─── DATASET RECORDS
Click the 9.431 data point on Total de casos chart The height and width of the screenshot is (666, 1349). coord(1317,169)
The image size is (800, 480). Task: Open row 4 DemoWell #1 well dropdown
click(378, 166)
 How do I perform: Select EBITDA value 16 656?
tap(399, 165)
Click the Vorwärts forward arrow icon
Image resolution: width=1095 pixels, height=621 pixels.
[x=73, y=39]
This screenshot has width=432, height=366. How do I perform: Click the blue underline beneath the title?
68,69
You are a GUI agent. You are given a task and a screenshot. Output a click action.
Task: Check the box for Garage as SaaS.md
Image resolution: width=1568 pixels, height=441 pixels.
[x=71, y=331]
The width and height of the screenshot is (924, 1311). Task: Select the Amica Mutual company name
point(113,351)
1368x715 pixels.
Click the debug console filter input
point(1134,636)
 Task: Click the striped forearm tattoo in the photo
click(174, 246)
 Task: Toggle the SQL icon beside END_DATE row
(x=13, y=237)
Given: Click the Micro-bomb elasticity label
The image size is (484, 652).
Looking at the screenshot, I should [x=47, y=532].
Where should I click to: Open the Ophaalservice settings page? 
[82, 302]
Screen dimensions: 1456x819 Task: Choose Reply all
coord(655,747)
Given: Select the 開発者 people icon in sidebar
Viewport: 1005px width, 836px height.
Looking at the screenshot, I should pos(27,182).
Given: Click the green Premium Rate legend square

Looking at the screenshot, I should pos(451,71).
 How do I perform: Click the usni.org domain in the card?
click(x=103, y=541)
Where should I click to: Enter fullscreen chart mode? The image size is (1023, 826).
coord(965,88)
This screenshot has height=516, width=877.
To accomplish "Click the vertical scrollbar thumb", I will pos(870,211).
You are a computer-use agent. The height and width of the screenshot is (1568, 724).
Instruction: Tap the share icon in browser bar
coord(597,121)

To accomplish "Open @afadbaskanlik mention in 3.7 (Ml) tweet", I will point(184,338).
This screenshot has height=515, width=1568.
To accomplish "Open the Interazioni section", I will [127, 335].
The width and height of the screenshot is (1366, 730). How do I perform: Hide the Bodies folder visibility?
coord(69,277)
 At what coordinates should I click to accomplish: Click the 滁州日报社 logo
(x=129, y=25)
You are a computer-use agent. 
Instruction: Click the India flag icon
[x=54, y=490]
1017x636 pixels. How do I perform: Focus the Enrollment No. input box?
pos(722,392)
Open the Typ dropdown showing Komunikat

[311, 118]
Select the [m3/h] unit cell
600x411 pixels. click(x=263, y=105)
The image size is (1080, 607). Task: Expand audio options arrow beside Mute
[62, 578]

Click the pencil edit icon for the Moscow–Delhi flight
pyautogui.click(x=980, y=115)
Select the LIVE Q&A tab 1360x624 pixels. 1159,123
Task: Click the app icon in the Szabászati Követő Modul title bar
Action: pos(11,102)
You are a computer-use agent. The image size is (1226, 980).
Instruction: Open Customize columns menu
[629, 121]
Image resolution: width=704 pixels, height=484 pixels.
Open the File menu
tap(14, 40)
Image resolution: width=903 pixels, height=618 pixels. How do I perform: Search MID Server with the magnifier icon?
──────
**ASSIGNMENT:**
Transcribe all of the data above, keeping each line exactly as it stands.

**TASK SOLUTION:**
Click the 9.431 data point on Total de casos chart The height and width of the screenshot is (666, 1349). coord(1317,169)
The image size is (800, 480). Task: Open row 4 DemoWell #1 well dropdown
click(378, 166)
 How do I perform: Select EBITDA value 16 656?
tap(399, 165)
Click the Vorwärts forward arrow icon
Image resolution: width=1095 pixels, height=621 pixels.
[x=73, y=39]
This screenshot has width=432, height=366. How do I perform: Click the blue underline beneath the title?
68,69
You are a GUI agent. You are given a task and a screenshot. Output a click action.
Task: Check the box for Garage as SaaS.md
Image resolution: width=1568 pixels, height=441 pixels.
[x=71, y=331]
The width and height of the screenshot is (924, 1311). Task: Select the Amica Mutual company name
point(113,351)
1368x715 pixels.
Click the debug console filter input
point(1134,636)
 Task: Click the striped forearm tattoo in the photo
click(174, 246)
 Task: Toggle the SQL icon beside END_DATE row
(x=13, y=237)
Given: Click the Micro-bomb elasticity label
The image size is (484, 652).
Looking at the screenshot, I should [x=47, y=532].
Where should I click to: Open the Ophaalservice settings page? 
[82, 302]
Screen dimensions: 1456x819 Task: Choose Reply all
coord(655,747)
Given: Select the 開発者 people icon in sidebar
Viewport: 1005px width, 836px height.
Looking at the screenshot, I should pos(27,182).
Given: Click the green Premium Rate legend square

Looking at the screenshot, I should pos(451,71).
 How do I perform: Click the usni.org domain in the card?
click(x=103, y=541)
Where should I click to: Enter fullscreen chart mode? The image size is (1023, 826).
coord(965,88)
This screenshot has height=516, width=877.
To accomplish "Click the vertical scrollbar thumb", I will pos(870,211).
You are a computer-use agent. The height and width of the screenshot is (1568, 724).
Instruction: Tap the share icon in browser bar
coord(597,121)

To accomplish "Open @afadbaskanlik mention in 3.7 (Ml) tweet", I will point(184,338).
This screenshot has height=515, width=1568.
To accomplish "Open the Interazioni section", I will [127, 335].
The width and height of the screenshot is (1366, 730). How do I perform: Hide the Bodies folder visibility?
coord(69,277)
 At what coordinates should I click to accomplish: Click the 滁州日报社 logo
(x=129, y=25)
You are a computer-use agent. 
Instruction: Click the India flag icon
[x=54, y=490]
1017x636 pixels. How do I perform: Focus the Enrollment No. input box?
pos(722,392)
Open the Typ dropdown showing Komunikat

[311, 118]
Select the [m3/h] unit cell
600x411 pixels. click(x=263, y=105)
The image size is (1080, 607). Task: Expand audio options arrow beside Mute
[62, 578]

Click the pencil edit icon for the Moscow–Delhi flight
pyautogui.click(x=980, y=115)
Select the LIVE Q&A tab 1360x624 pixels. 1159,123
Task: Click the app icon in the Szabászati Követő Modul title bar
Action: pos(11,102)
You are a computer-use agent. The image size is (1226, 980).
Instruction: Open Customize columns menu
[629, 121]
Image resolution: width=704 pixels, height=484 pixels.
Open the File menu
tap(14, 40)
Image resolution: width=903 pixels, height=618 pixels. How do I perform: Search MID Server with the magnifier icon?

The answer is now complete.